**Required action**
An exact restatement is required. Cover only the lines of the records from the first through the line with "You are a GUI", and skip pictures.

**Supplied data**
>>>

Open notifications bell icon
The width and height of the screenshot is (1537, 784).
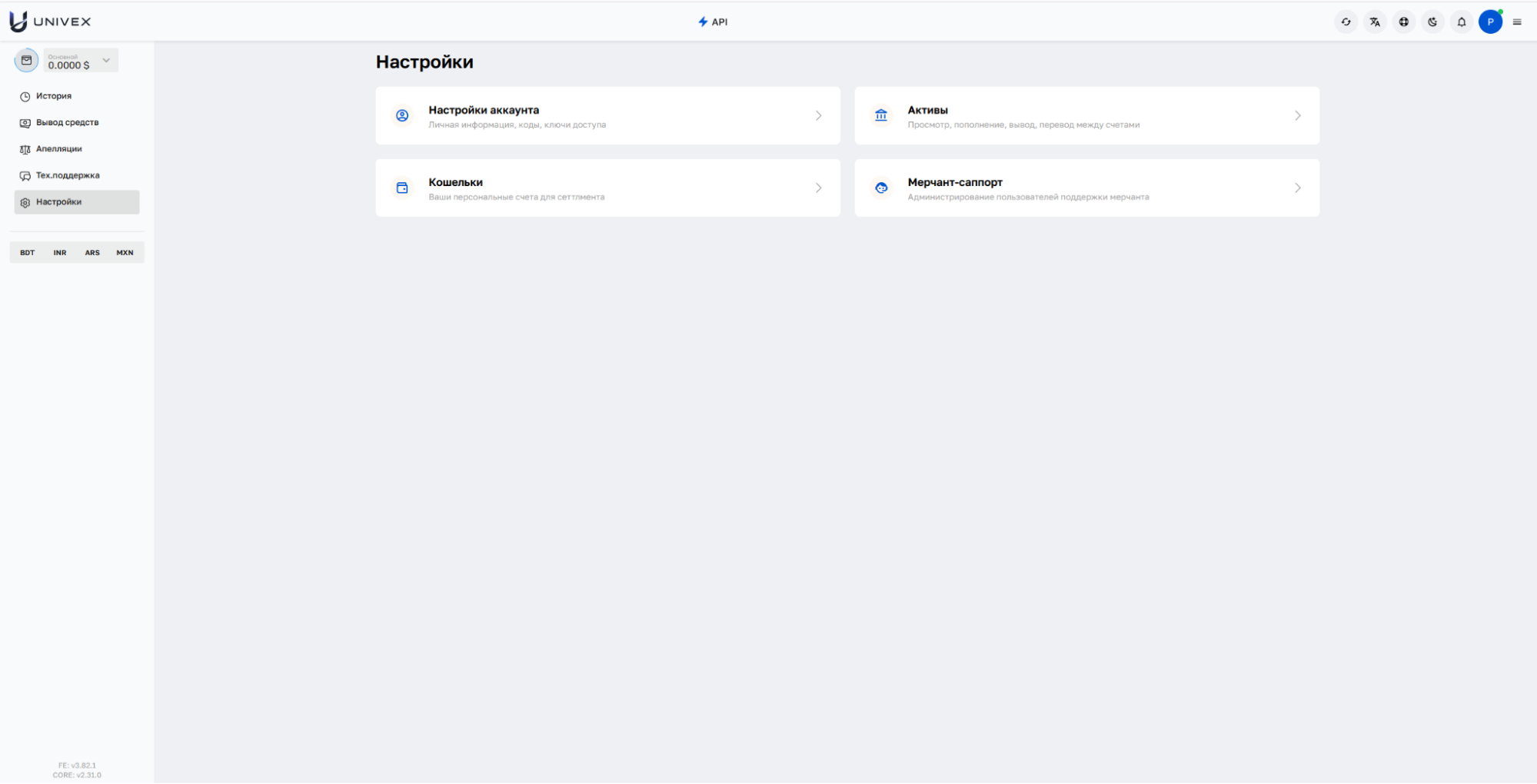click(1462, 22)
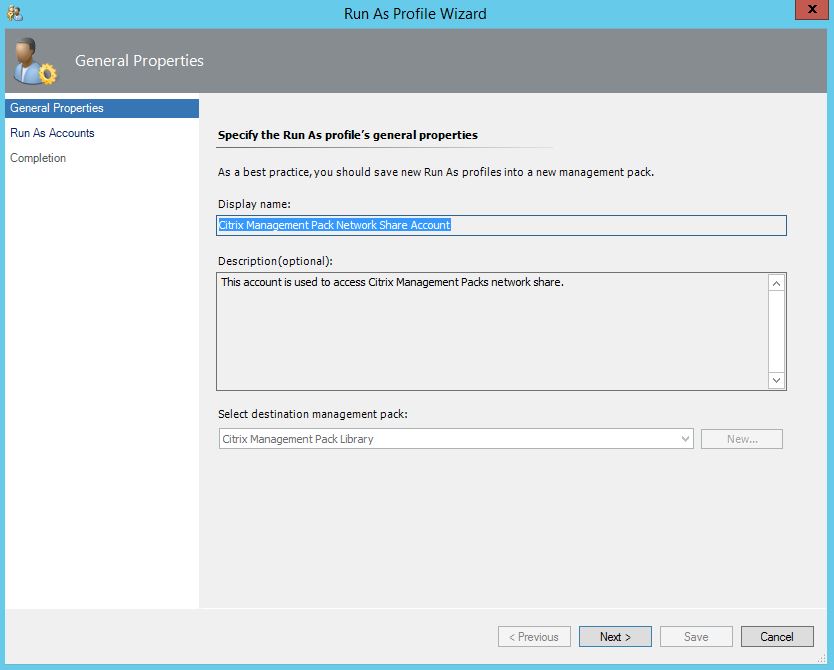Click the Description box scrollbar track
This screenshot has height=670, width=834.
(776, 330)
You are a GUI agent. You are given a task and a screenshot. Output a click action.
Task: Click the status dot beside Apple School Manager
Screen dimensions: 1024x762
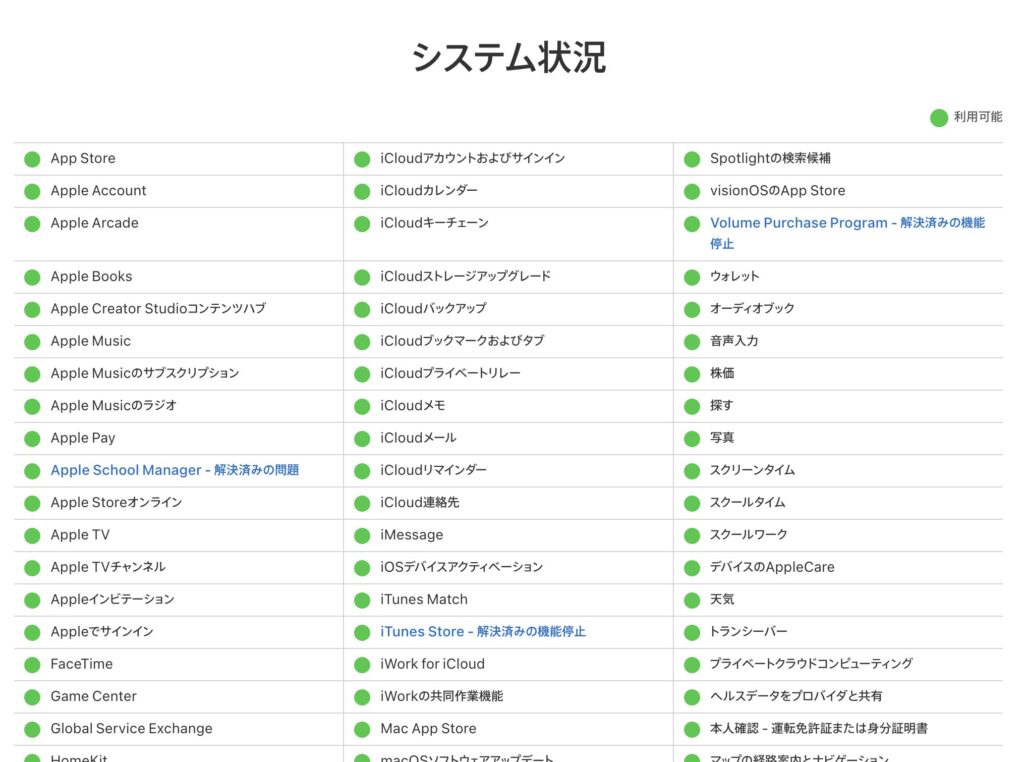tap(32, 471)
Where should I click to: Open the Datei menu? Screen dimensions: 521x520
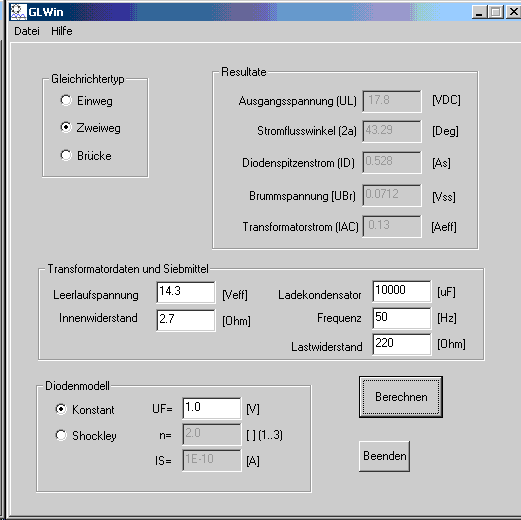27,31

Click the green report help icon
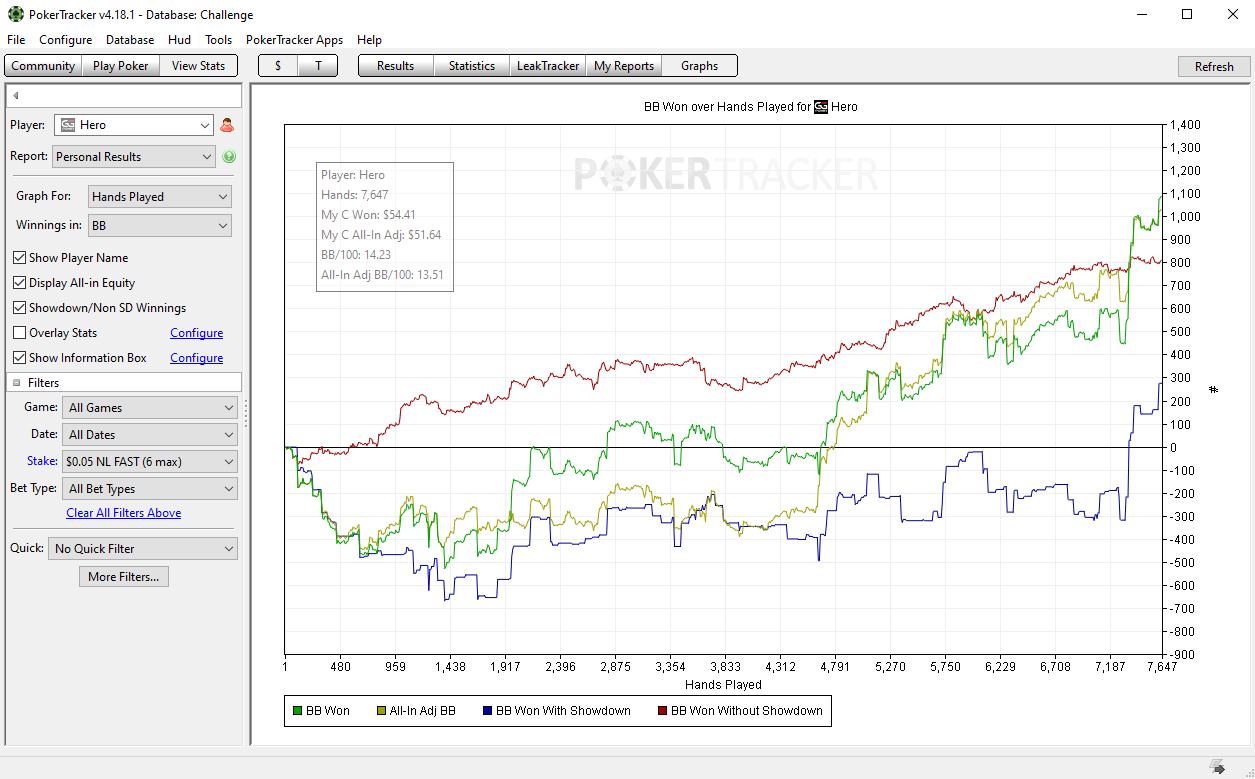tap(229, 157)
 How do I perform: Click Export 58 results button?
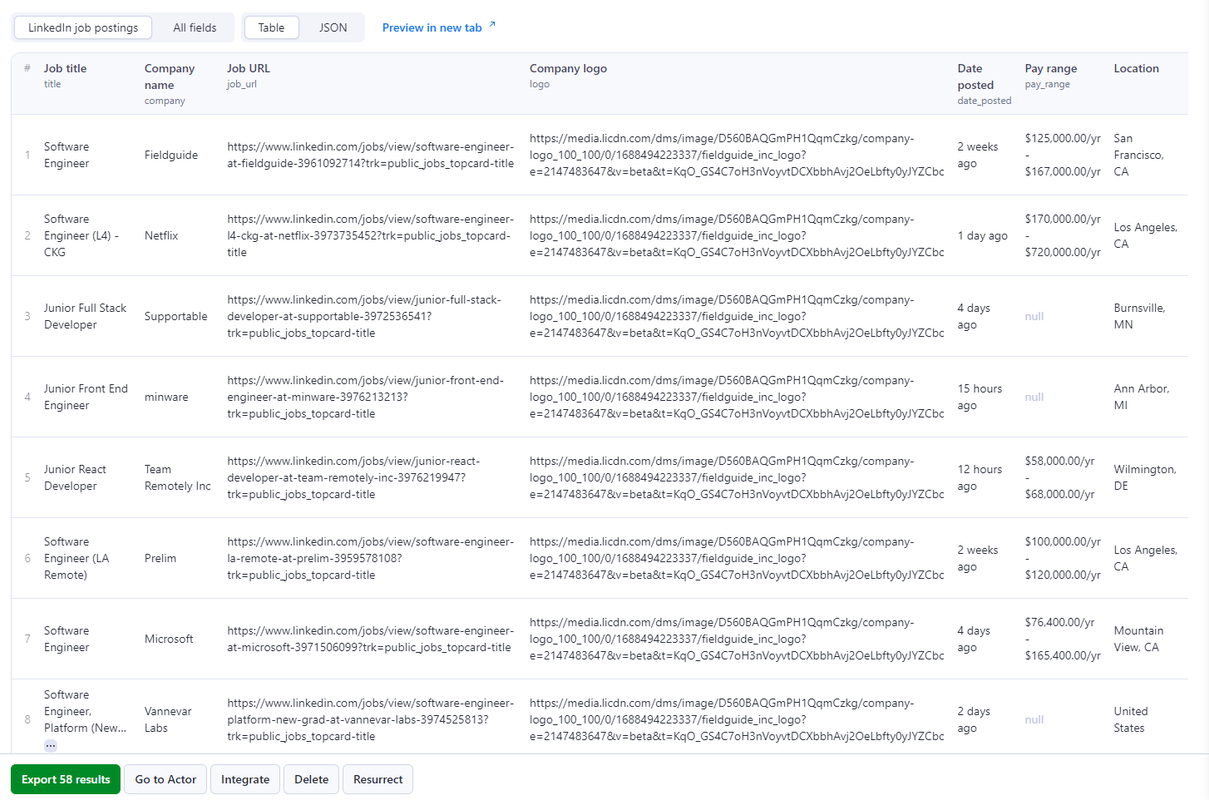point(66,780)
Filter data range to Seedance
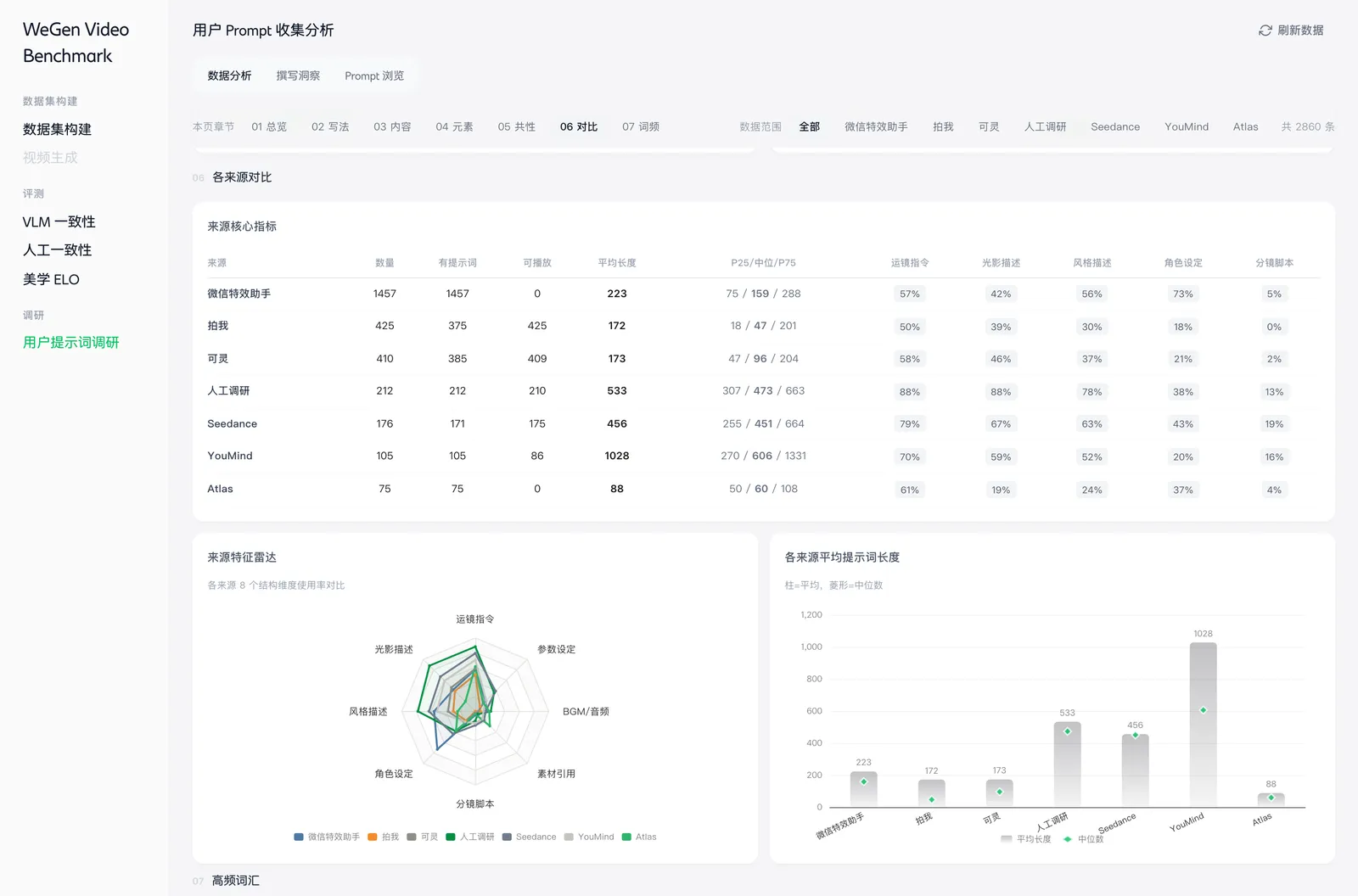 [x=1115, y=127]
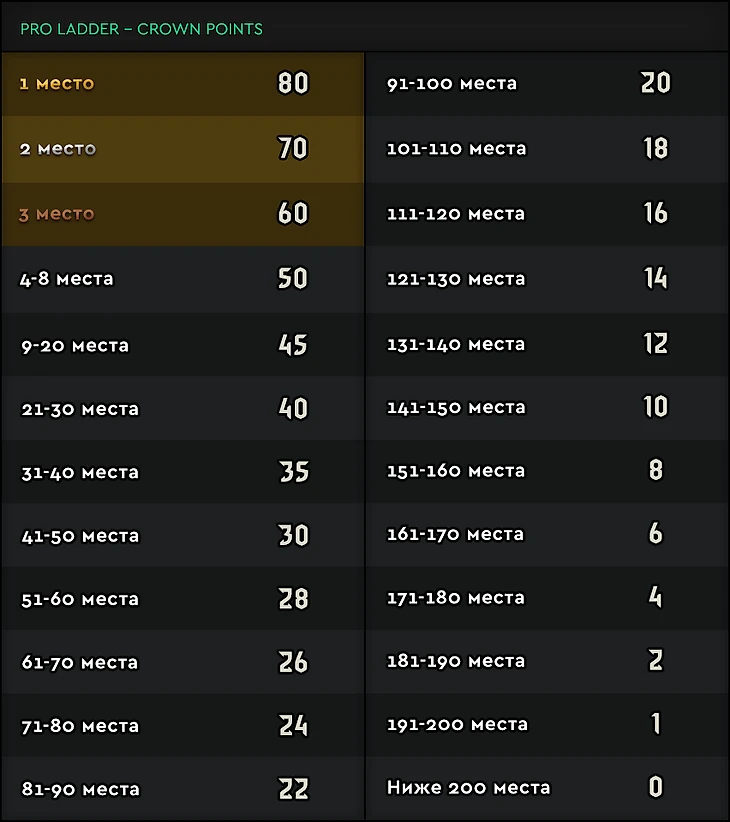The image size is (730, 822).
Task: Click the PRO LADDER – CROWN POINTS header
Action: point(141,29)
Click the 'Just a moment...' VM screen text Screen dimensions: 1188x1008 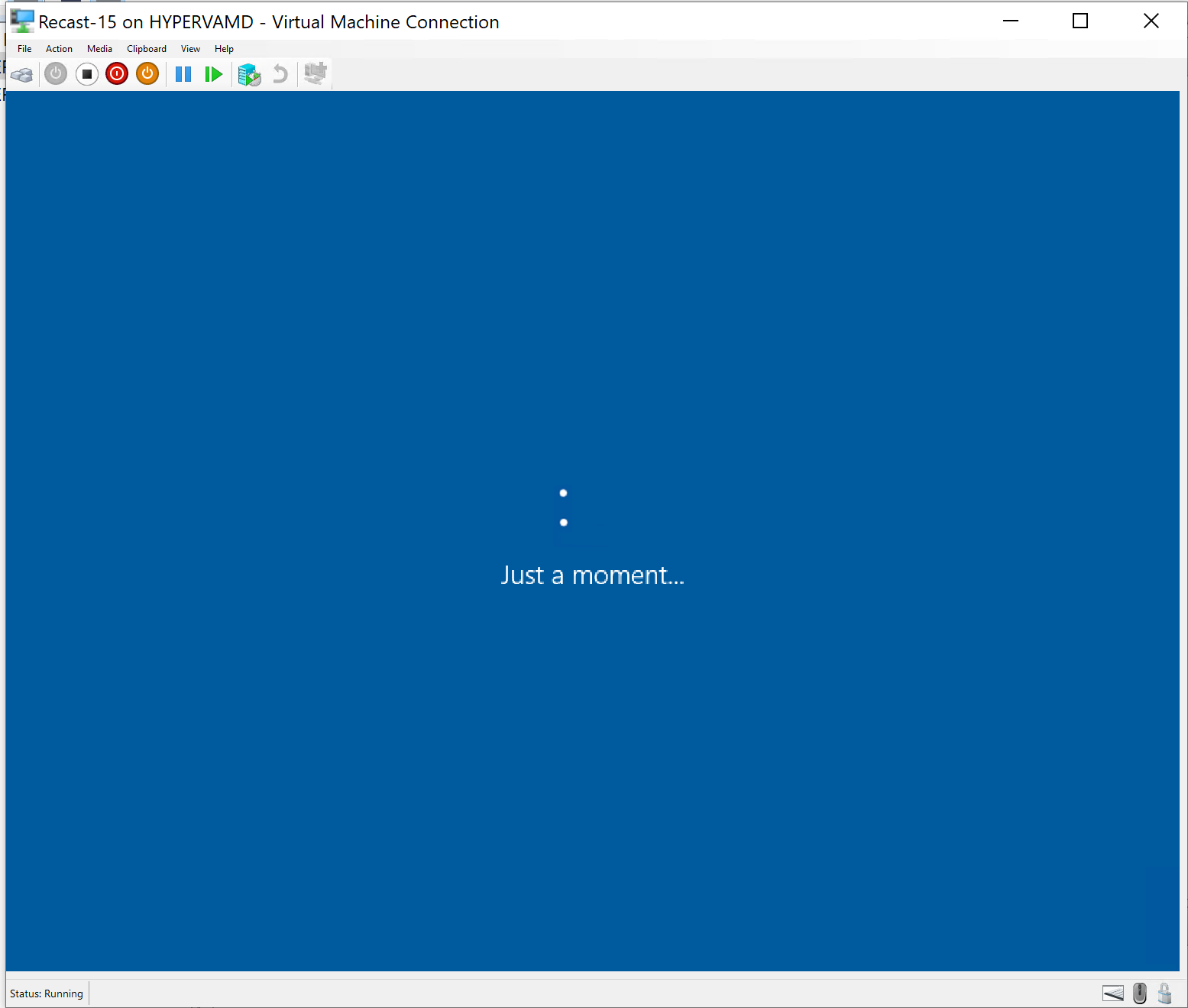click(592, 575)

<<<

**Task answer**
Open notifications bell icon
The width and height of the screenshot is (1537, 784).
click(1462, 22)
Click the Description box scrollbar track
This screenshot has height=670, width=834.
(776, 330)
You are a GUI agent. You are given a task and a screenshot. Output a click action.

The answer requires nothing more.